With these thoughts in mind, perhaps the most interesting comments about the significance of the UNTV project were made to me by Kay Gladstone, the head curator of the film unit at the Imperial War Museum (IWM), where the archive now resides. While I was at the IWM reviewing some material for this project, Kay was particularly complimentary about the work, saying that it was in the grand tradition of Grierson and all those other documentary filmmakers who had a specific social purpose.

“The collection also has a special value for the IWM as out first (and probably last) recording of a conflict where the voices of the participants are heard raw. Our official unedited collections from the Second World War are mute records…the record was entirely visual. Only very occasionally, as in the case of Belsen, did a cameraman try to make up for this silence by writing emotionally in his dope sheet if his reactions to the scenes he was focusing on.”[7]

Although, UNTV effectively failed to achieve its goals, as Roy Head suggests in his interview, when he says:

“We know [the UNTV project] didn’t work as NATO and the Dayton Agreements solved the problem and we didn’t get peace breaking out as a result of our programmes.”

Gladstone’s comments offer some perspective and perhaps suggest that ultimately UNTV did achieve some lasting relevance. Had UNTV's goals not been so lofty, perhaps it may have been seen to achived more than it did.

 


[1] Thompson, M. (1994) Forging war: the media in Serbia, Croatia, Bosnia and Hercegovina. London: Article 19.

[2]  Interview with Roy Head, former Series Editor of UNTV (2012) Film. Johnstone, A. (Director), Wild Dog Limited: http://masters.wilddogworld.com/blog/blog.php?d=8

[3] Glenny, M. (1996) The Fall of Yugoslavia. London: Penguin.

[4] Shawcross, W. (2001) Deliver Us from Evil: Warlords and Peacekeepers in a World of Endless Conflict. Bloomsbury Publishing PLC.

Dataset records:
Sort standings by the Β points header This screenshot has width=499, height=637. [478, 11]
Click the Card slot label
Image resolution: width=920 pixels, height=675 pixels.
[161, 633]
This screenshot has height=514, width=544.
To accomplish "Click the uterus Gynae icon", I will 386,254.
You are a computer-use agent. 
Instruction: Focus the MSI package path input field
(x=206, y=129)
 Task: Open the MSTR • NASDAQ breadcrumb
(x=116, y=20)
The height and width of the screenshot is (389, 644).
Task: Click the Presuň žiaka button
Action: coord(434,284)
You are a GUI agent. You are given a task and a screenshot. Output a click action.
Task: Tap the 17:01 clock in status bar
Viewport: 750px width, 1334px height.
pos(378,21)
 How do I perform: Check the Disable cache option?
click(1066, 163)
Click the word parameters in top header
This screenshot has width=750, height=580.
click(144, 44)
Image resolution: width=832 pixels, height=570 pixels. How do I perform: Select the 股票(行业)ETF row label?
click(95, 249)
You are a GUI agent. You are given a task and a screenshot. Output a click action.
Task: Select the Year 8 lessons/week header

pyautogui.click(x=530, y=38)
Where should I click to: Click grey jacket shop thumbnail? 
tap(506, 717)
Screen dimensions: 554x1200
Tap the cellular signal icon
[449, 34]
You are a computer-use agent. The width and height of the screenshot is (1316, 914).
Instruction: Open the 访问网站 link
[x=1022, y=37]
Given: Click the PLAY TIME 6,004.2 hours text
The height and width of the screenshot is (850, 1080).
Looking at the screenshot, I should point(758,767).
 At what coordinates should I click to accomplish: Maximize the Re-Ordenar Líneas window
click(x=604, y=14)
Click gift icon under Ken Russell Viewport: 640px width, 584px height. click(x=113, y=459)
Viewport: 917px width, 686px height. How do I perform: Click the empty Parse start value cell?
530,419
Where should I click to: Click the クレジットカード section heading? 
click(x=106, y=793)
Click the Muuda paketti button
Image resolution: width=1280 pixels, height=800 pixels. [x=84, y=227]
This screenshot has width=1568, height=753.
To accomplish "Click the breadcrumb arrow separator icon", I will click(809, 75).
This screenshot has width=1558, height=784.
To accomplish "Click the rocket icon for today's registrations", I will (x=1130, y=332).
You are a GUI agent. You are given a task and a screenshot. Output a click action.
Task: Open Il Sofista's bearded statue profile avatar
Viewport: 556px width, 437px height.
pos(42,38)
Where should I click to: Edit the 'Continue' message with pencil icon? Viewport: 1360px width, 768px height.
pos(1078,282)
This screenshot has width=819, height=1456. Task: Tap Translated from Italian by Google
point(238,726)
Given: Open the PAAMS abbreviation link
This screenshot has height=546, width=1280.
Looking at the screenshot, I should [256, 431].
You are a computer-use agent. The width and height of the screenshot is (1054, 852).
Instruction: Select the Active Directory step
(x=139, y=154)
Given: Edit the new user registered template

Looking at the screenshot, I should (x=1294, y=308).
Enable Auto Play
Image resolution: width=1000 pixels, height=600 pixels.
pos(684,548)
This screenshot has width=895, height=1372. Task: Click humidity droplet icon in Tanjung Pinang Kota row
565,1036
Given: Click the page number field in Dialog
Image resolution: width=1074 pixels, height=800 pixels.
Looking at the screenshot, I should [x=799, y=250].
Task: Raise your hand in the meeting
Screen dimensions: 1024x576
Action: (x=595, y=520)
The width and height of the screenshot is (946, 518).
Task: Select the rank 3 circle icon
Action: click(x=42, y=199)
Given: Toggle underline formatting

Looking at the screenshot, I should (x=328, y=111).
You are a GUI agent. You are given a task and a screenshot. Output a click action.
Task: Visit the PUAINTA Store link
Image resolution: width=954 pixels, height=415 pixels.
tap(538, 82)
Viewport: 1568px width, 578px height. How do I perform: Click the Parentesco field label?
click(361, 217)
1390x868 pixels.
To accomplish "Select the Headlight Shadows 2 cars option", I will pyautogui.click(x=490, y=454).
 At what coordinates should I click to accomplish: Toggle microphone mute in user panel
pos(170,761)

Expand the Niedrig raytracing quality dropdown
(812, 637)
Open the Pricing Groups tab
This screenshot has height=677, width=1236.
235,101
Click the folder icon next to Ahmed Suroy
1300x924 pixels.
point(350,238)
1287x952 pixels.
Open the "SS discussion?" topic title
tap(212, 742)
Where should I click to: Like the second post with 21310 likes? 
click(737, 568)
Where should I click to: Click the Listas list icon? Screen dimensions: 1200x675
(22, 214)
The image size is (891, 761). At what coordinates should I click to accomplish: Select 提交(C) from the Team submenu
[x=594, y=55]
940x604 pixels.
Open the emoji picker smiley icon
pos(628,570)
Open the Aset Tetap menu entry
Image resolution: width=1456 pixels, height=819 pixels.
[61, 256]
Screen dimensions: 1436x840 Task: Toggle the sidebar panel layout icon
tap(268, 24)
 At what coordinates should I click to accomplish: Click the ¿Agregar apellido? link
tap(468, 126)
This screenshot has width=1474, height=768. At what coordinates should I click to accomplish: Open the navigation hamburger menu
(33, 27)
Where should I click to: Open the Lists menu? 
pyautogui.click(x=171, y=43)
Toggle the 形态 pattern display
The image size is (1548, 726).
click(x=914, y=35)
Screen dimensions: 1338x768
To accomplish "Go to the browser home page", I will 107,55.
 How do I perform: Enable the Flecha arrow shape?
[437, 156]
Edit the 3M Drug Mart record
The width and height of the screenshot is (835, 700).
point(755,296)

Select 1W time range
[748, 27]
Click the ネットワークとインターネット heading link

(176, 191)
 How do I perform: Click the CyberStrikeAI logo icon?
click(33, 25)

Stated task A: From the passage on the UNTV project, list the title of every book cited in the numbered references.
Stated task B: Extract the part of the passage on the UNTV project starting with "Gladstone’s comments offer" and going on through "than it did.".
Stated task C: According to the passage on the UNTV project, what role did Roy Head formerly hold?

Final result A:
Forging war: the media in Serbia, Croatia, Bosnia and Hercegovina
The Fall of Yugoslavia
Deliver Us from Evil: Warlords and Peacekeepers in a World of Endless Conflict

Final result B:
Gladstone’s comments offer some perspective and perhaps suggest that ultimately UNTV did achieve some lasting relevance. Had UNTV's goals not been so lofty, perhaps it may have been seen to achived more than it did.

Final result C: Roy Head was the former Series Editor of UNTV.